Au milieu du déclin, une lumière : le tournant numérique. La progression de la presse traditionnelle sur le web est flagrante. L’immense majorité de la presse française possède un site web et est active sur les réseaux sociaux. Une forte présence numérique qui permet de relativiser la perte du lectorat. Une relativité mis en exergue par la professeure d’économie, Julia Cagé. Elle rappelle qu’entre 2008 et 2013, les visites totales sur les sites web des quotidiens « sont passées de 50 millions à près de 180 millions par an en moyenne pour un site ; soit une multiplication par plus de trois en cinq ans. »20 Comparés aux tirages papiers, « ces chiffres donnent le tournis ». L’universitaire souligne que « rien qu’en juillet 2014, le nombre de visite total sur Lemonde.fr a dépassé les 66 millions ».
Mais pour plus de précisions et pour faciliter la comparaison avec le papier, il est préférable de s’en tenir non pas aux visites totales (un visiteur peut se rendre plusieurs fois sur un site d’informations au cours d’une même journée), mais aux visiteurs uniques par mois. « Pour Le Monde, le nombre de visiteurs uniques par mois s’élève à plus de 8 millions, et chaque visiteur effectue en moyenne huit visites par mois. Le nombre moyen de visiteurs quotidiens se trouve ainsi réduit à environ 1,5 million. Qu’en est-il du lectorat papier ? Si l’on considère les seuls chiffres de diffusion papier (300 000 pour Le Monde), il faut bien reconnaître qu’ils restent inférieurs à ceux du web. Mais plusieurs choses sont à noter. Tout d’abord, pour passer de la diffusion au nombre de lecteur papier, il faut multiplier la diffusion par le nombre moyen de lecteurs par exemplaire papier, soit six pour Le Monde d’après les enquêtes disponibles. En d’autres termes, le lectorat quotidien moyen du Monde papier est de 1,8 million. Les ordres de grandeur sont tout de suite beaucoup plus similaires et les écarts abyssaux souvent brandis se sont réduits. »
L’effondrement des ventes de journaux est loin de signifier que l’information n’est plus consommée. Au contraire, le numérique vient apporter un complément, là où il y a quelques décennies, seul le papier comptait. Les médias d’informations jouent encore un rôle important et sont suivis. Si l’on considère que le rôle de la presse, à l’inverse de la télévision, est capital pour l’apprentissage de la citoyenneté, c’est évidemment une réjouissante nouvelle.
Cela dit, la qualité de lecture en a pris un coup. Les internautes « survolent » l’actualité. Aidés par les notifications des applications, leur temps de lecture sur les sites d’informations, est limité à moins de cinq minutes par jour en moyenne. C’est 7 à 8 fois moins que le temps de lecture d’un journal imprimé.

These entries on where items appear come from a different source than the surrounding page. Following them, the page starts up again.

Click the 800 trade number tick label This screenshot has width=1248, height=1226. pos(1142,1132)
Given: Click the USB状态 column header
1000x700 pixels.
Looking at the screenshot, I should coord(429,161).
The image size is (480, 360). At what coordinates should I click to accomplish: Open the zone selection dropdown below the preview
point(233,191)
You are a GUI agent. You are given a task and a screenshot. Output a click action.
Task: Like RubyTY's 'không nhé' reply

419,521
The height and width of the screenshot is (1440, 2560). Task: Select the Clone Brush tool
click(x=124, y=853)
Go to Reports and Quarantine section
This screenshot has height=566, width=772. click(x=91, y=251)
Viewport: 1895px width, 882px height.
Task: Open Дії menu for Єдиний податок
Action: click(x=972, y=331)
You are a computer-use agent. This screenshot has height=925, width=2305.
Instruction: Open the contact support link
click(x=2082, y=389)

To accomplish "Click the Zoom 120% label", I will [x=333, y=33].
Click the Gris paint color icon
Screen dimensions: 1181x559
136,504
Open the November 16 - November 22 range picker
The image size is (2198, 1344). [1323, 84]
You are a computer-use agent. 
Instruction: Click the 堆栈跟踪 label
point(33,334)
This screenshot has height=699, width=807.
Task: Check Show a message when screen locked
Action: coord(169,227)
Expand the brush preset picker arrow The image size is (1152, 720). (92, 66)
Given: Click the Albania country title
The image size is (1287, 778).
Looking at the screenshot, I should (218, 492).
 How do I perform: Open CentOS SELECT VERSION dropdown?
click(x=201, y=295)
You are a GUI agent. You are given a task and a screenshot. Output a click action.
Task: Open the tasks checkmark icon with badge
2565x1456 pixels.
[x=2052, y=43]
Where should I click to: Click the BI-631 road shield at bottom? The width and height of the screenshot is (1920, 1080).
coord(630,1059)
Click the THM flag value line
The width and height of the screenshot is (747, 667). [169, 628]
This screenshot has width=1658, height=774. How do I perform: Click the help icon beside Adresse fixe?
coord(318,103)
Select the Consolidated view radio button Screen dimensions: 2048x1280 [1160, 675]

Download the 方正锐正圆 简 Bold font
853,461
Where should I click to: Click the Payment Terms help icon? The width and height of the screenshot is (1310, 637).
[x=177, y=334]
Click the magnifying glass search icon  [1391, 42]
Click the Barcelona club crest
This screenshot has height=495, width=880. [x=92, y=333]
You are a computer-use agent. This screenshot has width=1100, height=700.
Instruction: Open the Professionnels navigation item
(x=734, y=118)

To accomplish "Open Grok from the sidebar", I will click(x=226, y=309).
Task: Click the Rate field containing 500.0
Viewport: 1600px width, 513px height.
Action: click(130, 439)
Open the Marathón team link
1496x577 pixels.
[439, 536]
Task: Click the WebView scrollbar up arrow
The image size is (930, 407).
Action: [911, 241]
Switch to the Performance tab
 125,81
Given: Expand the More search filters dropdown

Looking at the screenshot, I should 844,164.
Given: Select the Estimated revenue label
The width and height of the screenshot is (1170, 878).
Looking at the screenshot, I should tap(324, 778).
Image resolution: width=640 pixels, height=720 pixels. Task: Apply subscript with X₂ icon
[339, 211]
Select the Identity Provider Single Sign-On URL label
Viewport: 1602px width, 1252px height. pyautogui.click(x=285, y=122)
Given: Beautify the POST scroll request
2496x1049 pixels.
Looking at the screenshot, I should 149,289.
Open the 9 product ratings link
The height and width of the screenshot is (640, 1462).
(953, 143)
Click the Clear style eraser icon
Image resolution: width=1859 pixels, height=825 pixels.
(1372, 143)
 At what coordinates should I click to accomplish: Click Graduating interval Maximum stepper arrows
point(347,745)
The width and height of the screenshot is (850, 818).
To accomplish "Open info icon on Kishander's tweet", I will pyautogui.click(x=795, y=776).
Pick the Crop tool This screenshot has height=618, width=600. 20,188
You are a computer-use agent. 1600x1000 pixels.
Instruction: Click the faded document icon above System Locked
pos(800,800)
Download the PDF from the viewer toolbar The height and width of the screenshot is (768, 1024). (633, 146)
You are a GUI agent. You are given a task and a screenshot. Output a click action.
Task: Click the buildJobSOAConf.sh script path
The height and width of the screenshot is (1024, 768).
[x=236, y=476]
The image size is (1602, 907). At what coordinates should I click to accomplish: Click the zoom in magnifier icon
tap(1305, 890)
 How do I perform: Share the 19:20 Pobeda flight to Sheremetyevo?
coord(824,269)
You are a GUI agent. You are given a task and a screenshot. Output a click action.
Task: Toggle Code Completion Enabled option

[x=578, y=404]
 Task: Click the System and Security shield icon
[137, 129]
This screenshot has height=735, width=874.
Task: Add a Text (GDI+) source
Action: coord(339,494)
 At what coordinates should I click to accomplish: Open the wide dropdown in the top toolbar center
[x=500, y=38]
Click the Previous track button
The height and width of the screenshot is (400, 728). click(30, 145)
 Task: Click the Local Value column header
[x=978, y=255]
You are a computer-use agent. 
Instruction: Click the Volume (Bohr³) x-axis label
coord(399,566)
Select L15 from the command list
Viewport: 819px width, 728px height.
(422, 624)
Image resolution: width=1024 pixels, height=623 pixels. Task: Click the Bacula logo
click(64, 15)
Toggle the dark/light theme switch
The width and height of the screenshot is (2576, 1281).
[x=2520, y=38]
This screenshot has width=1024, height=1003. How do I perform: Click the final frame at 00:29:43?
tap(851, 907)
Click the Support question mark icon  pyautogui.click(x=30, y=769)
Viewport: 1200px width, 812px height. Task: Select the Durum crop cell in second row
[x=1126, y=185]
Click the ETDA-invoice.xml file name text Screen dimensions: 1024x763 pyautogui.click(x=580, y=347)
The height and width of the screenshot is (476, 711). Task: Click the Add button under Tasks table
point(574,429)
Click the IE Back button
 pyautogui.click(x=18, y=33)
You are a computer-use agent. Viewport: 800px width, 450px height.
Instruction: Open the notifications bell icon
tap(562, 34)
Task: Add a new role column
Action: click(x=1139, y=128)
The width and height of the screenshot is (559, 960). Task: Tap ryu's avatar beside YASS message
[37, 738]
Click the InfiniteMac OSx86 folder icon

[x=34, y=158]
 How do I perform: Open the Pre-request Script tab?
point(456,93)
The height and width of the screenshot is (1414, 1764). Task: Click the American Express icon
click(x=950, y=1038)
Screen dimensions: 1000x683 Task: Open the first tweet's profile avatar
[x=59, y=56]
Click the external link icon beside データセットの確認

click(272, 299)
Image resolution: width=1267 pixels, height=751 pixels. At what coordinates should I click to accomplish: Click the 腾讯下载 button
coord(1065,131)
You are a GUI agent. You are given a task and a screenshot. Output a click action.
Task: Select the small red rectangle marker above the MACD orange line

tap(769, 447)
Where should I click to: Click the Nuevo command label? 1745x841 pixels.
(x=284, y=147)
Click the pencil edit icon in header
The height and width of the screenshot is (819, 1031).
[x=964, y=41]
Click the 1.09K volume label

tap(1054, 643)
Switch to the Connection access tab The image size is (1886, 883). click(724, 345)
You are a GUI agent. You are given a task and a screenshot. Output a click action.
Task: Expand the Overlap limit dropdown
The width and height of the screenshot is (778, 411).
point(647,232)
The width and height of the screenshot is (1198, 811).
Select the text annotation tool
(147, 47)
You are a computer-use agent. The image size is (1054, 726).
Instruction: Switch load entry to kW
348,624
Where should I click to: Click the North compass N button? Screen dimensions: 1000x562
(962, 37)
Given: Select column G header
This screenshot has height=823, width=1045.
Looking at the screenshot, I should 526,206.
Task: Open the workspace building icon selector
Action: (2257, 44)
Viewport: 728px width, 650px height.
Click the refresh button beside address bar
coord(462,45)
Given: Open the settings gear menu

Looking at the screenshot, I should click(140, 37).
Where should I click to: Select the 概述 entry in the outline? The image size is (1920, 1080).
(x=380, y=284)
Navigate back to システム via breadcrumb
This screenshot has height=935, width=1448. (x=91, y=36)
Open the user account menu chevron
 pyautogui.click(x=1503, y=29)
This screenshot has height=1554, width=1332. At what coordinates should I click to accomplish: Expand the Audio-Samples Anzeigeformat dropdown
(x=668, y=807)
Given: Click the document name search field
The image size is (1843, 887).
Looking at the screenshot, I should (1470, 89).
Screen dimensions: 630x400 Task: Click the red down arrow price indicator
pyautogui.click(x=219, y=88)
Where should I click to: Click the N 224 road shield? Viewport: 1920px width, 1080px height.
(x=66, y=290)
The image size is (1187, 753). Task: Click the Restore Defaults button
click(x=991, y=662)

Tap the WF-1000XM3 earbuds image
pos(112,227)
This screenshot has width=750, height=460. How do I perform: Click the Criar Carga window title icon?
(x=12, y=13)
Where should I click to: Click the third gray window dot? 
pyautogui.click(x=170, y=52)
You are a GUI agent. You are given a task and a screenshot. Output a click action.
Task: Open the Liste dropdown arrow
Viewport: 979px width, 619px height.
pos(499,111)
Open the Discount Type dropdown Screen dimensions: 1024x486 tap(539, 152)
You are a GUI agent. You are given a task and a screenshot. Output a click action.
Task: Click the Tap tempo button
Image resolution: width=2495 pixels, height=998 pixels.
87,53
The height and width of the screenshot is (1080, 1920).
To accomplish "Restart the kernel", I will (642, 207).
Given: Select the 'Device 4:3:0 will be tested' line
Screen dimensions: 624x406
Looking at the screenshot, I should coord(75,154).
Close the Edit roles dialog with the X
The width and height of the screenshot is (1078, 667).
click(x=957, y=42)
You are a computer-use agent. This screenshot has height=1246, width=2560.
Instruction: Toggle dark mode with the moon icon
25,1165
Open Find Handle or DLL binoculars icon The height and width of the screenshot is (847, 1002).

De l’autre côté de l’Atlantique, Christopher Lash avait constaté que la connaissance des Américains des affaires publiques est « constamment en déclin »21. Il trouvait cela « curieux », dans un monde de surabondance médiatique, mais certainement que ce papillonnement de l’information peut l’expliquer.
Non seulement le citoyen survole, mais en plus il est inondé d’informations. Une surabondance qui pourrait expliquer une certaine incapacité pour le receveur de trier, d’analyser. Ou, plus grave, avec un effet de lassitude pour des affaires politico-financières, par exemple, du fait de la répétition. Si une affaire sort tous les 10 ans, la révolte a de grande chance d’être grande. Quand c’est 10 par an…
Il est important de relativiser, l’érosion de la consommation de la presse, mais cela ne peut occulter la réalité. Le traitement de l’information, est-il bon ? Les journalistes ne peuvent pas échapper à une introspection sur leurs pratiques pour expliquer en partie le fait que leur marchandise, l’information, se vende moins bien.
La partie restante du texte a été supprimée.